Приехав в Петербург по смерти Екатерины, Император Павел тотчас же вытребовал к себе из Гатчины полковника Аракчеева. Аракчеев, получив приказание, немедленно прискакал в Петербург, как был, в одном мундире, не взявши с собою решительно никаких вещей и даже теплой одежды. При Екатерине офицеры Гатчинского отряда никогда не допускались в Зимний дворец, и потому, не зная расположения комнат, Аракчеев насилу отыскал Императора. Павел принял его очень милостиво, тотчас же произвел в генералы и назначил комендантом; Наследник же престола, Александр Павлович, назначен петербургским военным генерал-губернатором. Павел поставил их рядом, соединил их руки и сказал: «Будьте друзьями и помогайте мне». С этого момента началась дружба Аракчеева с будущим Императором. Не имея при себе даже перемены белья, Аракчеев на следующий день обратился к своему новому другу и объяснил ему неудобство своего положения. Александр прислал ему собственную рубашку, которую Аракчеев сохранил во всю свою жизнь, и чрез 38 лет был в ней похоронен согласно его завещанию. По смерти Александра I она лежала на столе в бывшем кабинете Императора, в грузинском доме графа Аракчеева, в сафьянном футляре, и золотая тисненая надпись сообщала о дне, в которой она была подарена графу, и завещание Аракчеева: быть в ней похороненным.

* [Что сделать]:
1. Какую должность Павел дал Александру Павловичу, согласно тексту об Аракчееве?
2. Определите, соответствуют ли тексту об Аракчееве утверждения (а), (б) и (в), и для каждого приведите решающие слова текста: (а) Аракчеев взял с собой в Петербург теплую одежду; (б) Павел сделал Аракчеева генералом и комендантом; (в) после смерти Александра I рубашка лежала в сафьянном футляре.
3. Продолжите текст об Аракчееве после его последнего предложения.
Данные для этой работы не понадобятся.

* [Записанные данные]:
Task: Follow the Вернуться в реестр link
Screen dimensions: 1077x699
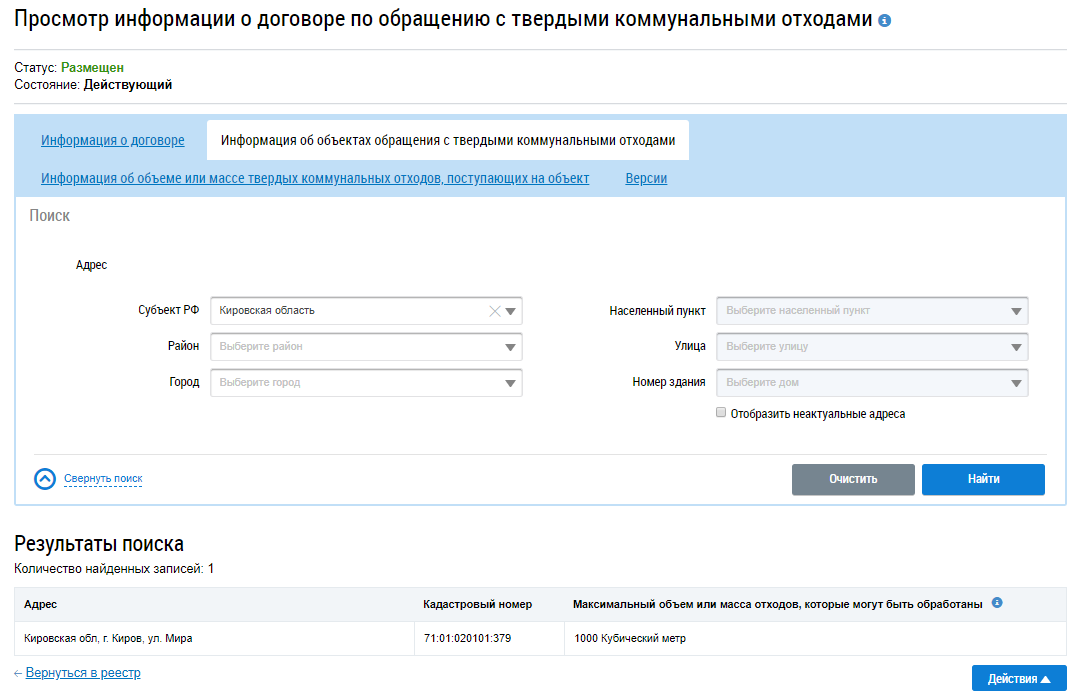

* [Ответы по порядку]:
1. Петербургского военного генерал-губернатора.

2.
(а) Нет: «не взявши с собою решительно никаких вещей и даже теплой одежды».
(б) Да: «тотчас же произвел в генералы и назначил комендантом».
(в) Да: «лежала на столе в бывшем кабинете Императора, в грузинском доме графа Аракчеева, в сафьянном футляре».

3.
Вскоре по восшествии на престол Император Павел пожаловал Аракчееву и Архарову[655] по 2500 душ крестьян с тем, чтобы они сами выбрали себе поместья. Несколько времени спустя Император спросил Аракчеева: где он выбирает себе имение? Аракчеев ответил, что он очень благодаря Императору за его милости и примет именно там, где ему угодно будет назначить. Павел отвечал, что он говорит вздор, и прибавил: Впрочем, Архаров выбрал Грузино, а он промаху не даст; возьми ты себе Грузино, а он пусть поищет в другом месте». В том же 1796 году Аракчеев вступил во владением Грузином.
Будучи восемью годами старше Александра I и притом телосложения и здоровья слабого, Аракчеев никак не думал пережить его, и потому в духовном завещании отказал все свое состояние Государю. После 1825 года он собирался изменить завещание и наследником своим хотел назначить Павла Васильевича Ильина, отец которого был самым искренним его другом[656]. В 1821 году Аракчеев выручил из большой беды Павла Васильевича, командовавшего тогда 1-ю гвардейскою батарейною ротою Его Императорского Высочества. В Гатчине во время похода из Петербурга в Вильну рота эта взбунтовалась. Я не знаю причины этого бунта; знаю только, что при усмирении его Ильин засек розгами до смерти фельдфебеля. Император Александр смотрел очень неблагосклонно на это дело, но Аракчеев сказал Государю: «Я нахожу, что Ильин не виноват; на его месте я поступил бы точно таким же образом». После того Ильин должен был только выйти в отставку.
Задумав назначить Ильина своим наследником, Аракчеев пригласил его поселиться в Грузине, где Ильин и жил в течение двух лет между 1825 и 1830 годами.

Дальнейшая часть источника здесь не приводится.